• ЗАДАНИЕ A: Замените в исходном тексте «Кочан» на «ротмистр» и приведите отрывок от слов «-- Торопитесь, господа, -- громко» до слов «шли военные занятия.» включительно.

• ИСХОДНЫЙ ТЕКСТ:
==================================================
П Бермонт-Авалов - Документы и воспоминания
...Нынешнее утро мы встретили с необычно возбужденными хлопотливыми настроениями -- оно было первым среди неизвестности -- и странно! -покойной, бестревожной неизвестности...
Последние месяцы наших бессмысленных скитаний, полных острого напряжения нервов, слепого озлобления, шумных, мстительных разговоров -- все это перегрузило наши души лишним мучительным грузом. Мы встречали каждую ночь с грызущей тревогой, дню радовались постольку, поскольку его зев не глотал нашего физического покоя.
И вдруг -- мы у солнечного безбурного берега: такое впечатление производит Митава.
Утром, как только над низкими каменными домами приподнялось солнце, брызнуло золотом по темноголовым вербам у пруда, тускло мерцавшим под сетью плесени, мы выскочили к умывальнику во дворе. За забором кричали куры.
-- Торопитесь, господа, -- громко сказал Кочан, -- к восьми надо быть в штабе.
Мы поспешили. Вышли в узкую мощеную уличку, из которой темно-сизой кривой полоской уходила в поле дорога. Там за последними домами слышны были командные крики и сигналы рожков, шли военные занятия.
Это радостно возбуждало.
Выходя на большую улицу, вы вдруг заметили над узором залитых солнцем берез развевающийся в воздухе огромный белый флаг с черным мальтийским крестом 4 посредине.
Мне кажется, многие из нас в эту минуту почувствовали острый толчок в сердце: вот знак, под которым мы выразим России нашу преданность, нашу любовь и долг...
Штаб -- это двухэтажное здание на Константиновской улице; стены его от дождей облупились, крыша выцвела, и весь его вид -- это облик сухого старика, у которого только и живого на изможденном лице -- это глаза: окна... Над входной дверью висит большая доска, на которой густыми черными буквами выписано: "Штаб пластунского отряда имени гр[афа] Келлера". Против здания шумит под налетом июньского ветра небольшой сквер, в темной, прохладной глубине которого яростно кричат галки, хлопая крыльями, и звенят воробьи.
Мы остановились на дороге. Из открытого окна слышался стук печатных машин, затейливый звук шпор и чьи-то громыхающие голоса. Минуту спустя Кочан, ушедший в здание штаба, вернулся, махнул нам рукой, и мы стали заходить в помещение.
==================================================
• ПЕРЕЧЕНЬ ДАННЫХ:
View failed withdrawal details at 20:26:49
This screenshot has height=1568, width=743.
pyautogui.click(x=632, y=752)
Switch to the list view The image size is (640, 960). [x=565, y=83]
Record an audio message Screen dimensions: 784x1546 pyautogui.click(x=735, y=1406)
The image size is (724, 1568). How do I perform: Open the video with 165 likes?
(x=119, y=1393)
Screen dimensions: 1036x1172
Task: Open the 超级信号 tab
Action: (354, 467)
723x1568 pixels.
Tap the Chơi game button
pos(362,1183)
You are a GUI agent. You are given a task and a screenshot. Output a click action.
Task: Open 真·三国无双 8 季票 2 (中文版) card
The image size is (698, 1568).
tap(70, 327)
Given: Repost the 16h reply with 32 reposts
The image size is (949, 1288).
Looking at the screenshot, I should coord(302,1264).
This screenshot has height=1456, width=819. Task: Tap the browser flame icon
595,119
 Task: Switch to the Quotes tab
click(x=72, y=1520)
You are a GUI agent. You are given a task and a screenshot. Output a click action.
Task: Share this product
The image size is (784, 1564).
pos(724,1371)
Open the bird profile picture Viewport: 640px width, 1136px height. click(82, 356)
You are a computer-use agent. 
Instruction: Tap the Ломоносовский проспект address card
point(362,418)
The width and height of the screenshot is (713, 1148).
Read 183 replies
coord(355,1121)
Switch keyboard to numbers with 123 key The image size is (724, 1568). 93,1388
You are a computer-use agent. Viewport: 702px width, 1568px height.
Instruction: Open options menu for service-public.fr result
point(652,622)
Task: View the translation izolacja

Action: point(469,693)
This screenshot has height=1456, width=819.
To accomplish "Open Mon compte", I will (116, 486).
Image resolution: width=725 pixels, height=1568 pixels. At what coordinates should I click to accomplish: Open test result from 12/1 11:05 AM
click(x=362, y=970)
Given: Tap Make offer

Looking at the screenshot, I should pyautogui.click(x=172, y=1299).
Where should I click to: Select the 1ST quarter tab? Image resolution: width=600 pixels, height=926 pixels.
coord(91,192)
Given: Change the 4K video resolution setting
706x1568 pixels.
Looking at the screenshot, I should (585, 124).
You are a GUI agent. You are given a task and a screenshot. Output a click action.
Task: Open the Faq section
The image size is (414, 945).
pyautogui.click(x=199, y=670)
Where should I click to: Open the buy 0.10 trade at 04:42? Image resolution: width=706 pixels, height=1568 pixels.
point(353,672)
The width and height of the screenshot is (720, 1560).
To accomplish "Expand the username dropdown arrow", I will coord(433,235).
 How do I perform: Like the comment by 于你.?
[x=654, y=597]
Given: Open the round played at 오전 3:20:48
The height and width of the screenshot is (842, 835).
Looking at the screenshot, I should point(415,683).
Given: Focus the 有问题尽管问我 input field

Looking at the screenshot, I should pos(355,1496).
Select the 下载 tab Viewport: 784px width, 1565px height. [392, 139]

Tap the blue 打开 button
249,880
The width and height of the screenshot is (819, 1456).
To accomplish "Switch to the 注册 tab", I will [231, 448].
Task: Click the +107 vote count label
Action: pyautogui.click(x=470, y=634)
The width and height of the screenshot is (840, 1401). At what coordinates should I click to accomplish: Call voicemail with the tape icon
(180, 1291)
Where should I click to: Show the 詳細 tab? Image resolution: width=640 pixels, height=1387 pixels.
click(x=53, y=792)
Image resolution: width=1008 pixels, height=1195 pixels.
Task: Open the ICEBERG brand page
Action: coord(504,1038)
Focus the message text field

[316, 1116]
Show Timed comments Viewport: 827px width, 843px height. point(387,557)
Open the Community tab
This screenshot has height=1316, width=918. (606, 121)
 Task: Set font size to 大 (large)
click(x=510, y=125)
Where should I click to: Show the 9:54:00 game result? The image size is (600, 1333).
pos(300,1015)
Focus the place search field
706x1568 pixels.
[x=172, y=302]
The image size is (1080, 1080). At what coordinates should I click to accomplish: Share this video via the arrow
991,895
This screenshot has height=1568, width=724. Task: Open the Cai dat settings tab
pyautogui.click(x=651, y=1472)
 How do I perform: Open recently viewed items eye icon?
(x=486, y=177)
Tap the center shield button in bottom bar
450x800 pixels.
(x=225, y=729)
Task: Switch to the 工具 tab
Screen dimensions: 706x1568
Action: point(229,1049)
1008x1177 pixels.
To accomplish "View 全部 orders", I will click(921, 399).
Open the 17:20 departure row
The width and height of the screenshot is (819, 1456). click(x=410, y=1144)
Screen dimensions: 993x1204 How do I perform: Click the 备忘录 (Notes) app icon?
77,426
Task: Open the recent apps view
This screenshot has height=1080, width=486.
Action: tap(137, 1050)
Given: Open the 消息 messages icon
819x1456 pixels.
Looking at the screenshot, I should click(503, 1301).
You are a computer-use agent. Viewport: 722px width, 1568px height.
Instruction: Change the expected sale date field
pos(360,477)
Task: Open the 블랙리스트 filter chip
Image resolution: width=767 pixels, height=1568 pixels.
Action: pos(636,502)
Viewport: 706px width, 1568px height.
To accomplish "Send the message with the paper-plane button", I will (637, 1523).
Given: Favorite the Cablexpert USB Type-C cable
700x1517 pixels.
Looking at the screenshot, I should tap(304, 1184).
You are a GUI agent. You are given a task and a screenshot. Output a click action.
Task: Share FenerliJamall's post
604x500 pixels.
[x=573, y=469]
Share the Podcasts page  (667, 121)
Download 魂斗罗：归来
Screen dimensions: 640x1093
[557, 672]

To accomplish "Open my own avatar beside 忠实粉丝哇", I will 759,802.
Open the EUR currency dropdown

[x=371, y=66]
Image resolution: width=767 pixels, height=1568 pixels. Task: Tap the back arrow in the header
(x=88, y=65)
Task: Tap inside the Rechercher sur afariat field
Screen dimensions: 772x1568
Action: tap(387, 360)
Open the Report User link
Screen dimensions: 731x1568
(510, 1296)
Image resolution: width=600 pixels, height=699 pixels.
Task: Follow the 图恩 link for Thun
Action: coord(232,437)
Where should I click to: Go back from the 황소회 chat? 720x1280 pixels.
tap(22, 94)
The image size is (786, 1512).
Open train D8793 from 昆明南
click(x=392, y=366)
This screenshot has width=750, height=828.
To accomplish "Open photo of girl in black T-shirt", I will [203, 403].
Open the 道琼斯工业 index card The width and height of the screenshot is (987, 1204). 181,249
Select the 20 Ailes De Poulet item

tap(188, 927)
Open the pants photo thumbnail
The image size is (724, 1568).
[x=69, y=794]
==================================================
• ЗАДАНИЕ B: Выпишите из перечня без изменений строки от строки со словами «Tap the center shield button in bottom bar» до строки со словами «will (637, 1523).» включительно.

• ПИСЬМЕННЫЙ ОТВЕТ A:
-- Торопитесь, господа, -- громко сказал ротмистр, -- к восьми надо быть в штабе.
Мы поспешили. Вышли в узкую мощеную уличку, из которой темно-сизой кривой полоской уходила в поле дорога. Там за последними домами слышны были командные крики и сигналы рожков, шли военные занятия.

• ПИСЬМЕННЫЙ ОТВЕТ B:
Tap the center shield button in bottom bar
450x800 pixels.
(x=225, y=729)
Task: Switch to the 工具 tab
Screen dimensions: 706x1568
Action: point(229,1049)
1008x1177 pixels.
To accomplish "View 全部 orders", I will click(921, 399).
Open the 17:20 departure row
The width and height of the screenshot is (819, 1456). click(x=410, y=1144)
Screen dimensions: 993x1204 How do I perform: Click the 备忘录 (Notes) app icon?
77,426
Task: Open the recent apps view
This screenshot has height=1080, width=486.
Action: tap(137, 1050)
Given: Open the 消息 messages icon
819x1456 pixels.
Looking at the screenshot, I should click(503, 1301).
You are a computer-use agent. Viewport: 722px width, 1568px height.
Instruction: Change the expected sale date field
pos(360,477)
Task: Open the 블랙리스트 filter chip
Image resolution: width=767 pixels, height=1568 pixels.
Action: pos(636,502)
Viewport: 706px width, 1568px height.
To accomplish "Send the message with the paper-plane button", I will (637, 1523).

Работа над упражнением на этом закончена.